I first saw an ice bath when I was in high school after one of the post graduates who was doing three, yes three, training sessions a day walking into the trainers room and proceeded to dump all the ice from the ice machine into the tub. He watched the temperature plummet before getting in after a long bike. I thought this was crazy as he cringed his way into the tub and sat for the next 15 minutes. What sort of medieval torture is this?
Fast forward years later and I am a convert. I have found the joys and benefit of an ice bath. Most runs I do now which top over 10 miles the ice bath is the first thing I hit when I come in from a run. I go to the ice machine and fill up my bucket and truck it back to my room and dump it in when the water is almost full.
After the tub is full I take my plunge. One tip for those starting out, this can be an extreme shock to your more sensitive regions, I find wearing a bikini bottom helps greatly in this process. Also if you can keep your toes just above water if you have sensitive feet that have been severely frostbitten in the past. Skiing Racing has that effect on feet in the northeast. Now once you are in the water all you have to do it sit and wait for you 10 – 20 minutes to be up. I find good music, a phone call with a friend (on speaker phone), if you can place your computer near you Facebook is a good drain on time, or watch a movie or TV show. Basically anything to take you mind off the fact you are sitting in FREEZING cold water. At least that’s how I pass the time.
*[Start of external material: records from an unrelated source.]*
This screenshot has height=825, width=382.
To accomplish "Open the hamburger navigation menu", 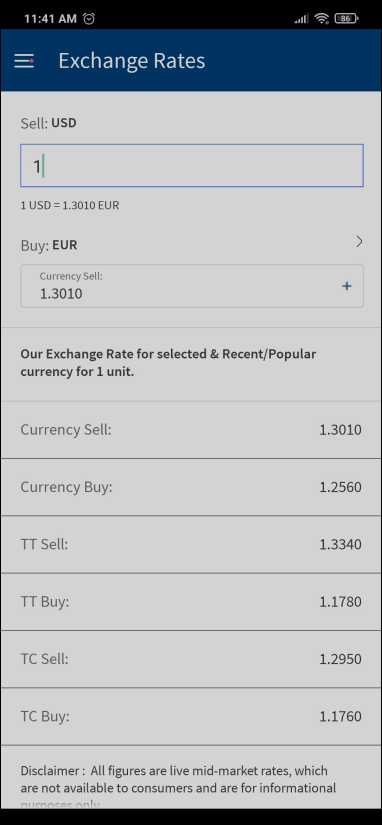I will tap(24, 61).
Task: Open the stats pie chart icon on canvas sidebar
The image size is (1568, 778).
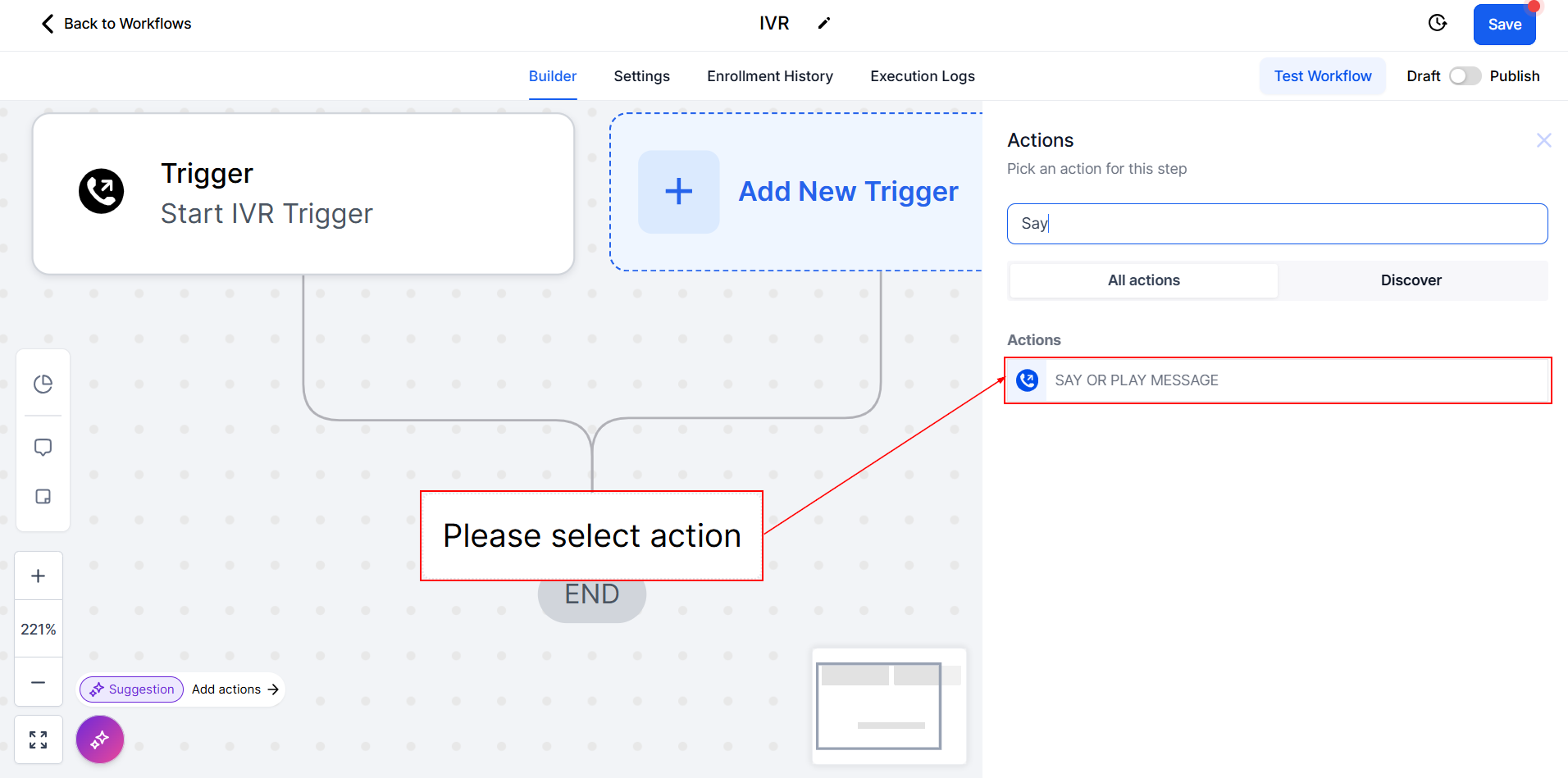Action: (43, 384)
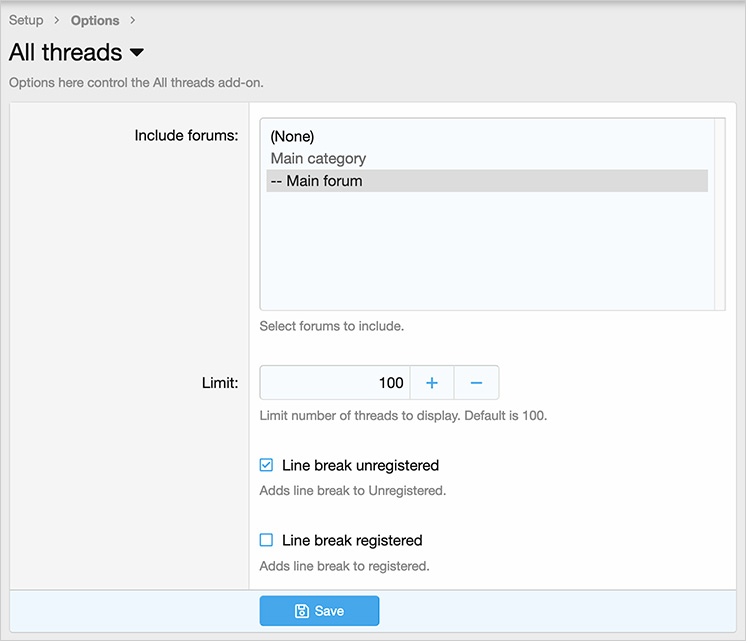Enable the Line break registered checkbox

(x=266, y=540)
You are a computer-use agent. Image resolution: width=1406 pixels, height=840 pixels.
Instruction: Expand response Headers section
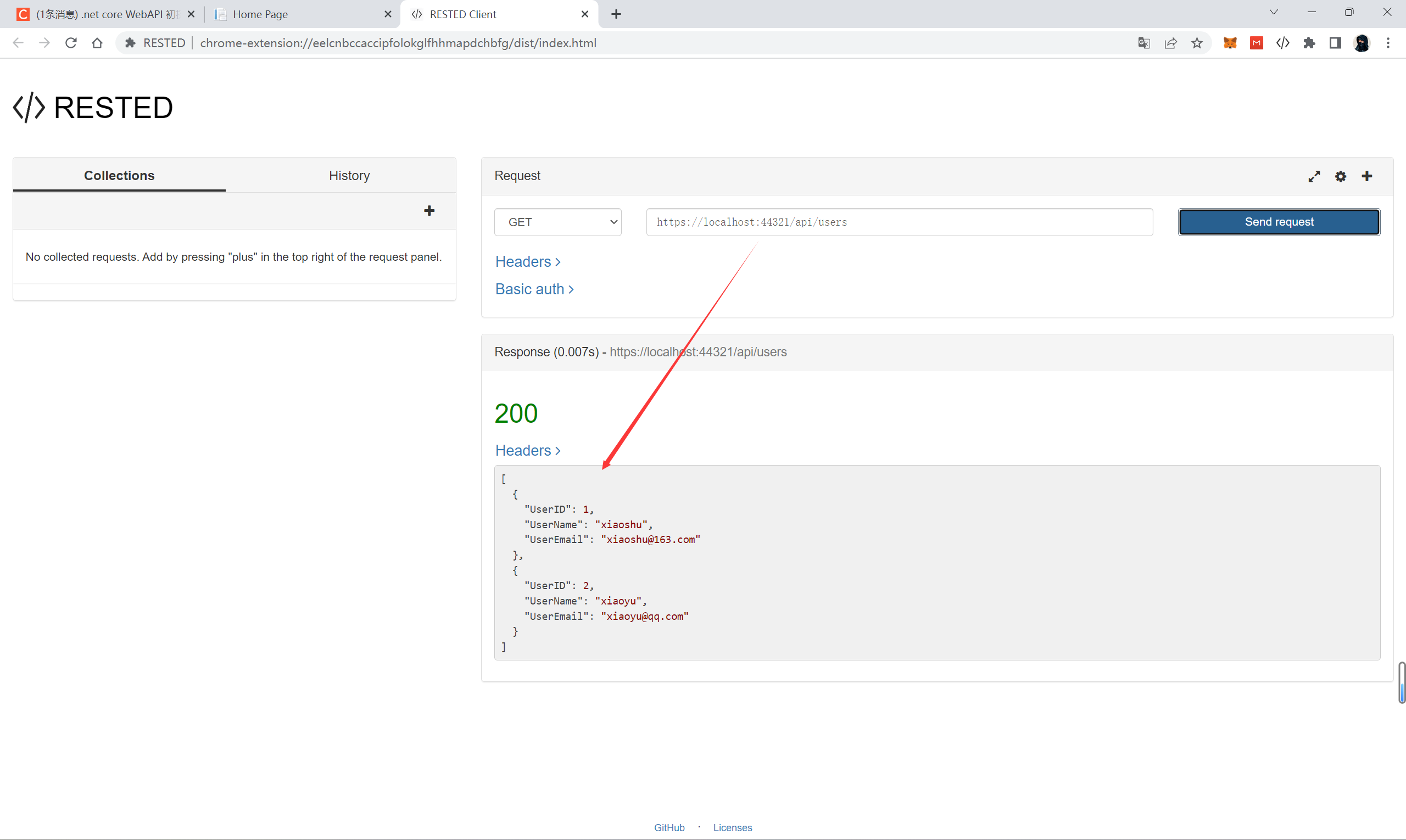[527, 450]
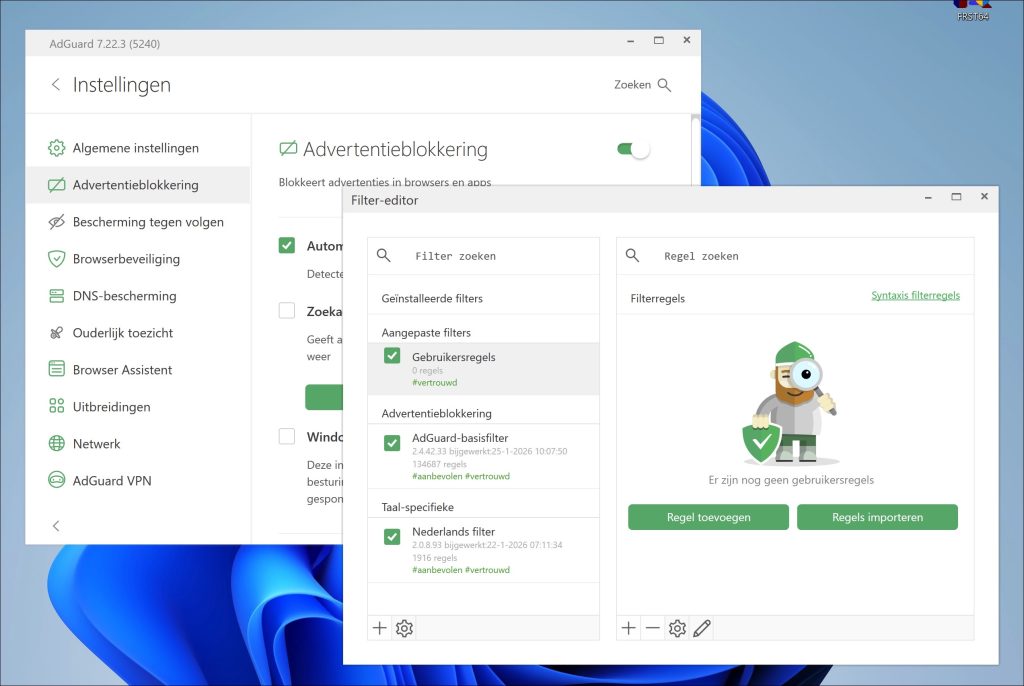Open the Syntaxis filterregels link

point(915,295)
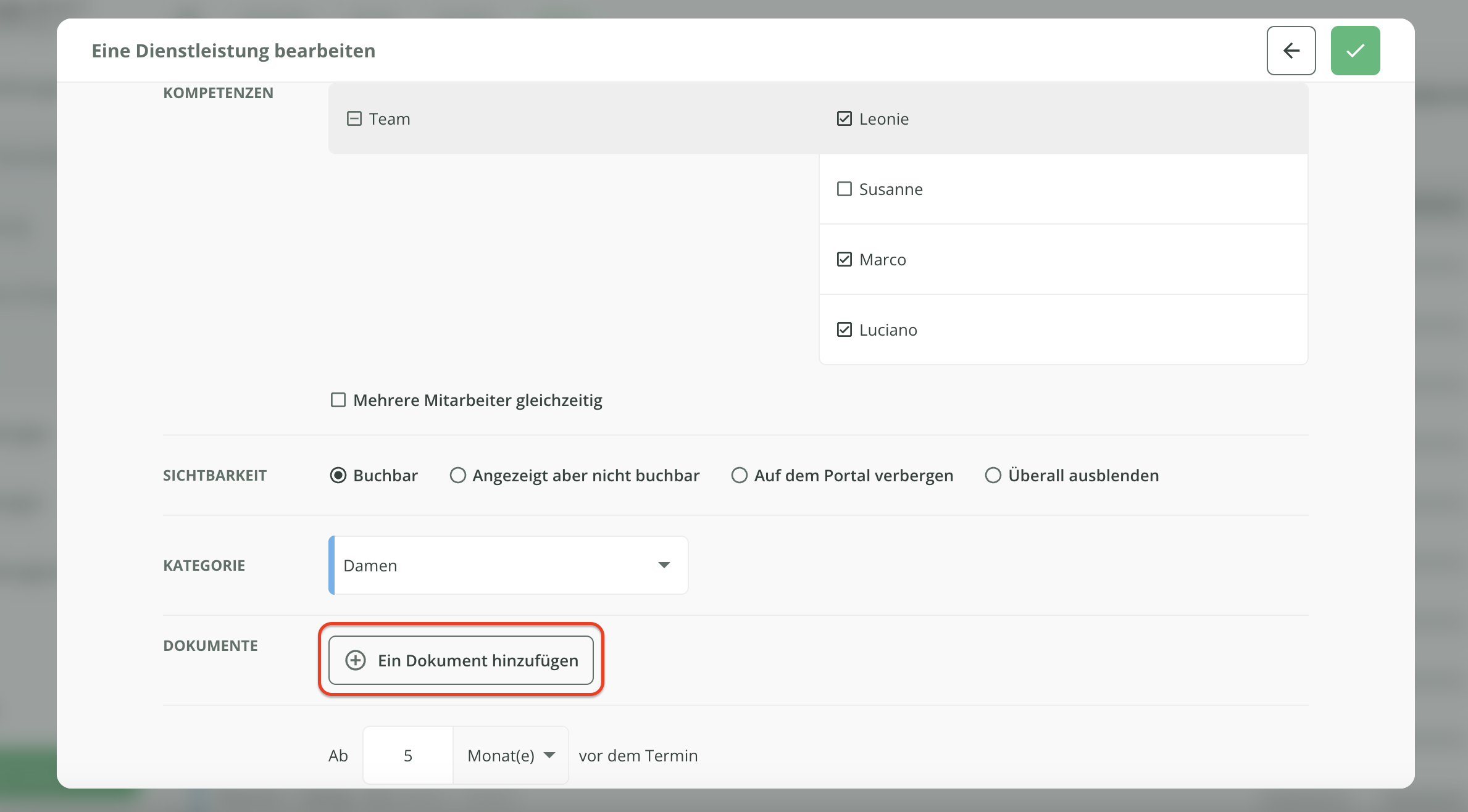
Task: Click the Luciano row label
Action: point(888,329)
There is some science to this all,
“Cryotherapy (“cold therapy”) constricts blood vessels and decreases metabolic activity, which reduces swelling and tissue breakdown. Once the skin is no longer in contact with the cold source, the underlying tissues warm up, causing a return of faster blood flow, which helps return the byproducts of cellular breakdown to the lymph system for efficient recycling by the body. “Ice baths don’t only suppress inflammation, but help to flush harmful metabolic debris out of your muscles,” says David Terry, M.D., an ultrarunner who has finished both the Western States 100-Mile Endurance Run and the Wasatch Front 100-Mile Endurance Run 10 consecutive times.” – Nikki Kimball, Runner’s World
If you are into the exact science when making your ice bath the temps should range from 50 – 59 degrees, it does not need to be Arctic temps, and you should stay in for 10 – 20 minutes. I have a friend who has a cold stream near their house and they choose instead of a ice bath just spending the time in the stream with a good book.
Overall, I have found the ice bath to be a critical part of my training and has helped decrease injury and I swear a few times it was the ONLY reason I was able to walk the next day. Oh I also eat while I am in the tub and take in a 4:1 drink for recovery.